### What the exercise asks
For each record that follows, give it back exactly, with no pictures included.

### Input data
──────

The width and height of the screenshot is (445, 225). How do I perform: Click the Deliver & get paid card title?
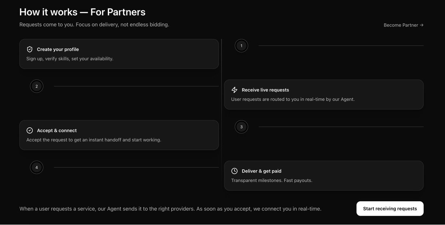[261, 171]
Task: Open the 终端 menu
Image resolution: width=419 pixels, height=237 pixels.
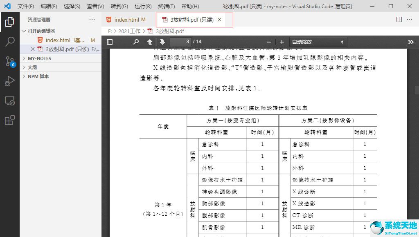Action: [166, 6]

──────

### Response to the exercise
The width and height of the screenshot is (445, 225). How do I perform: Click the Deliver & get paid card title?
[261, 171]
Task: Open the 终端 menu
Image resolution: width=419 pixels, height=237 pixels.
Action: [166, 6]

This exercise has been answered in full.